» What you are asked to do:
Please write out all of the entries exactly as they appear.

Dataset entries
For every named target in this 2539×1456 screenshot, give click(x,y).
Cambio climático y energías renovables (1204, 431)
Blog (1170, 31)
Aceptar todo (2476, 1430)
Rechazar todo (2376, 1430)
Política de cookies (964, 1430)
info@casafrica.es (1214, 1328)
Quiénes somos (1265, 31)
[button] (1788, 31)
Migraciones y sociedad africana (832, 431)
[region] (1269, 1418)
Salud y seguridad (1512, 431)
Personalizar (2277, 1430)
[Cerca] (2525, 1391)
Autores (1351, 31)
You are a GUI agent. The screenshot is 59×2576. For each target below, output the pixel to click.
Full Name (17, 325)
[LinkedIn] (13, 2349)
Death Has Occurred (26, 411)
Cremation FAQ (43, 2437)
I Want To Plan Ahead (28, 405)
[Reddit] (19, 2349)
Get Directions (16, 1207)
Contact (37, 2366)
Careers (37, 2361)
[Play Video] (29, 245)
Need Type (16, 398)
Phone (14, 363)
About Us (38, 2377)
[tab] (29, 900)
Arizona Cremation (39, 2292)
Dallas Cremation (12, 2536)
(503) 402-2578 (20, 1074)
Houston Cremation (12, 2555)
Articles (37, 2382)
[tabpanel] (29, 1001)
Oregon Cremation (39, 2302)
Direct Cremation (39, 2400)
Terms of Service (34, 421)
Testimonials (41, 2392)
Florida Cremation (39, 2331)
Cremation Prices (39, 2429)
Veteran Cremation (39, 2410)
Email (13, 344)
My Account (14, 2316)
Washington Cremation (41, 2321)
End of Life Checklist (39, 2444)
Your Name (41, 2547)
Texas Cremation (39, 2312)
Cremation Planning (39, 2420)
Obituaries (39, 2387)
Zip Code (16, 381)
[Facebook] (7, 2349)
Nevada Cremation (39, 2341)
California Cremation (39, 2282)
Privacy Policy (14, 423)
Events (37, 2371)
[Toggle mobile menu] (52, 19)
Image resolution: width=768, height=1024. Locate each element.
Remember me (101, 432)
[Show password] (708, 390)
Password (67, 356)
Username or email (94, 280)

» Exercise solution:
For every named target in this 2539×1456 screenshot, give click(x,y).
Cambio climático y energías renovables (1204, 431)
Blog (1170, 31)
Aceptar todo (2476, 1430)
Rechazar todo (2376, 1430)
Política de cookies (964, 1430)
info@casafrica.es (1214, 1328)
Quiénes somos (1265, 31)
[button] (1788, 31)
Migraciones y sociedad africana (832, 431)
[region] (1269, 1418)
Salud y seguridad (1512, 431)
Personalizar (2277, 1430)
[Cerca] (2525, 1391)
Autores (1351, 31)
You are a GUI agent. The screenshot is 59×2576. For each target below, output the pixel to click.
Full Name (17, 325)
[LinkedIn] (13, 2349)
Death Has Occurred (26, 411)
Cremation FAQ (43, 2437)
I Want To Plan Ahead (28, 405)
[Reddit] (19, 2349)
Get Directions (16, 1207)
Contact (37, 2366)
Careers (37, 2361)
[Play Video] (29, 245)
Need Type (16, 398)
Phone (14, 363)
About Us (38, 2377)
[tab] (29, 900)
Arizona Cremation (39, 2292)
Dallas Cremation (12, 2536)
(503) 402-2578 (20, 1074)
Houston Cremation (12, 2555)
Articles (37, 2382)
[tabpanel] (29, 1001)
Oregon Cremation (39, 2302)
Direct Cremation (39, 2400)
Terms of Service (34, 421)
Testimonials (41, 2392)
Florida Cremation (39, 2331)
Cremation Prices (39, 2429)
Veteran Cremation (39, 2410)
Email (13, 344)
My Account (14, 2316)
Washington Cremation (41, 2321)
End of Life Checklist (39, 2444)
Your Name (41, 2547)
Texas Cremation (39, 2312)
Cremation Planning (39, 2420)
Obituaries (39, 2387)
Zip Code (16, 381)
[Facebook] (7, 2349)
Nevada Cremation (39, 2341)
California Cremation (39, 2282)
Privacy Policy (14, 423)
Events (37, 2371)
[Toggle mobile menu] (52, 19)
Image resolution: width=768, height=1024. Locate each element.
Remember me (101, 432)
[Show password] (708, 390)
Password (67, 356)
Username or email (94, 280)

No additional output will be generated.